The software giant finalizes plans to deliver a sought after service pack upgrade to current versions of the company's Windows NT OS.

Microsoft has finalized plans to deliver a sought-after service pack upgrade to current versions of the company's Windows NT operating system.

Testers for the NT 4.0 service pack for the workstation and server-based software were notified that a release "candidate" has been posted on a nonpublic Microsoft Web site, according to members of the company's beta program and documentation found on the company's site.

Timing for final delivery of the fourth service pack is unclear, but Microsoft has readied a Web site where documentation can be found with function details concerning the release. But that same site is not yet populated with actual software code due to a deadline of yesterday for changes.

Microsoft executives have said the service pack would likely be released by the end of this month.

With the delivery of a second test version of NT in August, Microsoft said it would dedicate a team to further service packs, a move necessitated by customer concerns that issues in the current version of NT were becoming secondary to delivery of the 5.0 upgrade, a major shift in the company's operating system strategy that is currently behind schedule. NT 5.0 is now anticipated in the second half of next year.

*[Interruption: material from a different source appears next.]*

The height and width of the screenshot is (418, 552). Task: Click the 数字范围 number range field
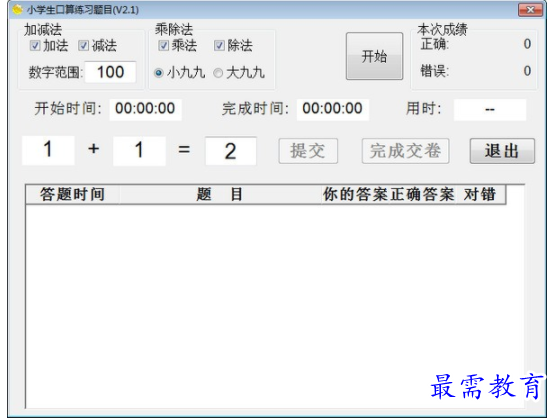[111, 72]
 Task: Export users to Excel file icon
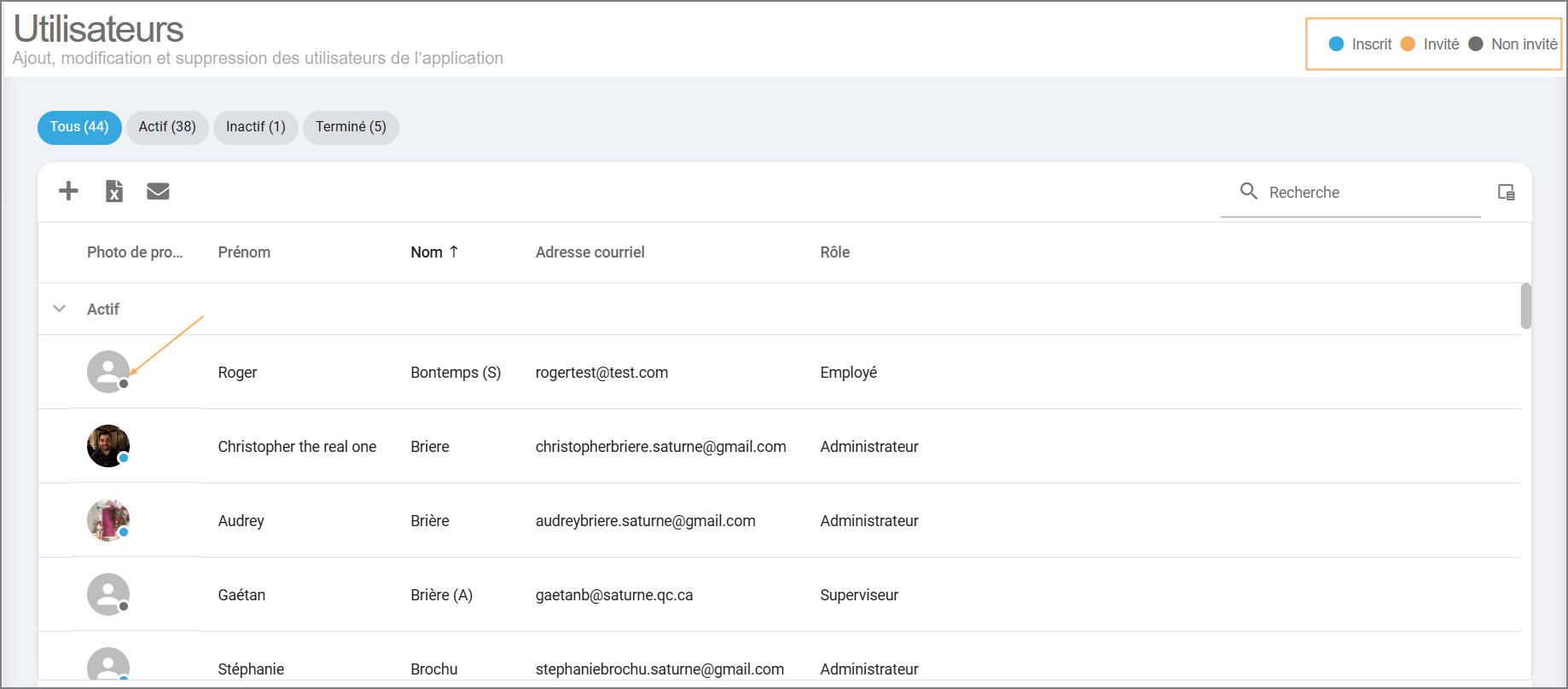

In some respects, Microsoft's service pack approach is akin to a "point release" to an operating system, in which incremental features and cumulative fixes are included in an updated version.

Among the additions found in the fourth service pack: support for the new euro currency symbol, various Year 2000 patches, and fixes for various issues involving the company's Option Pack for NT 4.0.

A new Security Configuration Manager tool for the workstation and server-based software is also included, which allows an information technology manager to define and roll out software configuration policies. The Web-Based Enterprise Management specification is also bundled in, along with Windows NT Server NetShow Services and the Windows Media Player, among other additions.

It also includes a patch for the "snork" security hole found in NT late last month.